A importância da conscientização da proteção dos dados pessoais, apesar de desafiadora, deverá alcançar os colaboradores e todos que fazem parte da vivência condominial, pois os números consideráveis de incidentes8 de segurança de dados pessoais estão relacionados às pessoas que promovem o tratamento inadequado ou ilícito.

*Sarah Jones é advogada, especialista em Direito do Estado, MBA em Direito Imobiliário e Negócios Jurídicos, Membro da Comissão Especial de Direito Condominial da OAB de Goiânia, Membro da Comissão Nacional de Direito Condominial da ABA – Associação Brasileira de Advogados; Membro da Comissão Nacional de Direito Digital da ABA – Associação Brasileira de Advogados; Membro do IBRADIM, palestrante e articulista.

**Daniela Mota é advogada, palestrante e professora. Vice-presidente da Comissão Nacional de Direito Condominial da Associação Brasileira de Advogados – ABA; Membro Consultora da Comissão Especial da Comissão Especial de Direito Condominial do Conselho Federal da OAB. Membro do IBRADIM. Pós-graduada em Direito Notarial e Registral. Graduada em Pedagogia e Pós-graduada em Psicopedagogia.

__________

1 PALHARES, Felipe; PRADO, Luis Fernando; VIDIGAL, Paulo. Compliance Digital e LGPD. (Coleção Compliance; vol. V. Coordenação: Irene Patrícia Diom Nohara, Luiz Eduardo de Almeida). São Paulo: Revista dos Tribunais, 2021. p. 116.

2 PALHARES, Felipe; PRADO, Luis Fernando; VIDIGAL, Paulo. Compliance Digital e LGPD. (Coleção Compliance; vol. V. Coordenação: Irene Patrícia Diom Nohara, Luiz Eduardo de Almeida).

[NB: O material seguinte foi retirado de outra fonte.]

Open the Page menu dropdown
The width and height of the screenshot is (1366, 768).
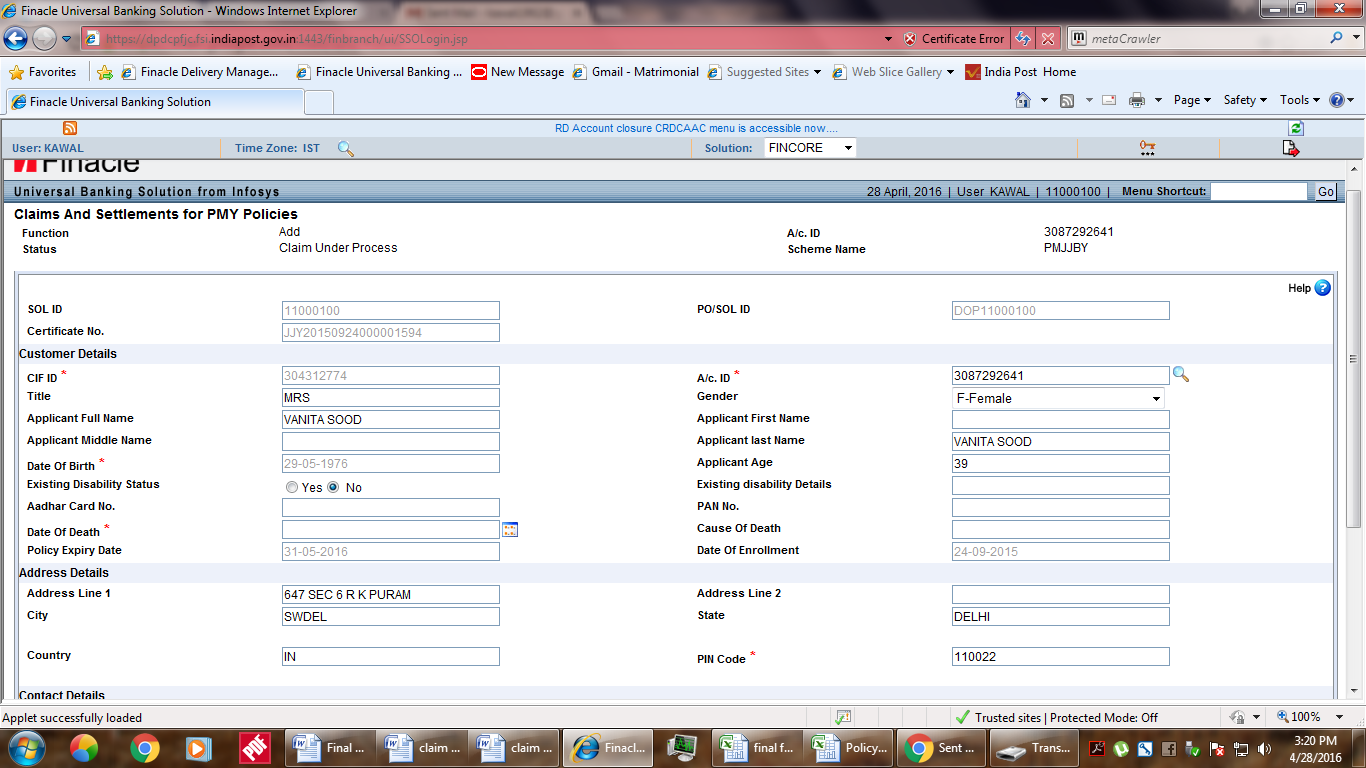[x=1192, y=100]
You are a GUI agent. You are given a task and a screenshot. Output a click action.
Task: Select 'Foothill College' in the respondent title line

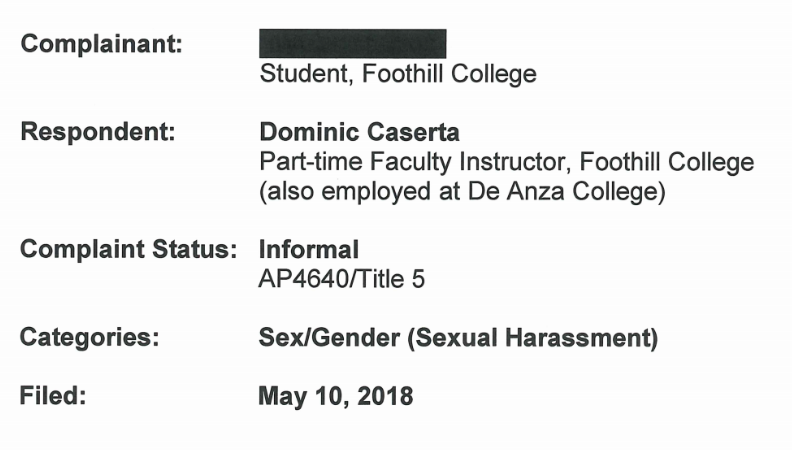pos(667,162)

São Paulo: Revista dos Tribunais, 2021. p. 168.

3 Art. 1.348. Compete ao síndico: VII – cobrar dos condôminos as suas contribuições, bem como impor e cobrar as multas devidas;

4 Art. 1.333. A convenção que constitui o condomínio edilício deve ser subscrita pelos titulares de, no mínimo, dois terços das frações ideais e torna-se, desde logo, obrigatória para os titulares de direito sobre as unidades, ou para quantos sobre elas tenham posse ou detenção.

5 Art. 1.334. Além das cláusulas referidas no art. 1.332 e das que os interessados houverem por bem estipular, a convenção determinará: § 2 o São equiparados aos proprietários, para os fins deste artigo, salvo disposição em contrário, os promitentes compradores e os cessionários de direitos relativos às unidades autônomas.

6 MALDONADO, Viviane Nóbrega; BLUM, Renato Opice (coordenadores). LGPD: Lei Geral de Proteção de Dados comentada. 2. ed. rev., atual. e ampl. São Paulo: Revista dos Tribunais, 2019. p. 334.

7 PALHARES, Felipe; PRADO, Luis Fernando; VIDIGAL, Paulo. Compliance Digital e LGPD. (Coleção Compliance; vol. V. Coordenação: Irene Patrícia Diom Nohara, Luiz Eduardo de Almeida). São Paulo: Revista dos Tribunais, 2021. p. 314 e 315.

8 Incidente de segurança com dados pessoais é qualquer evento adverso confirmado, relacionado à violação na segurança de dados pessoais, tais como acesso não autorizado, acidental, ou ilícito que resulte na perda, destruição, vazamento, alteração, ou qualquer forma de tratamentos de dados inadequada ou ilícita, os quais possam ocasionar risco para os direitos e liberdades do titular dos dados pessoais.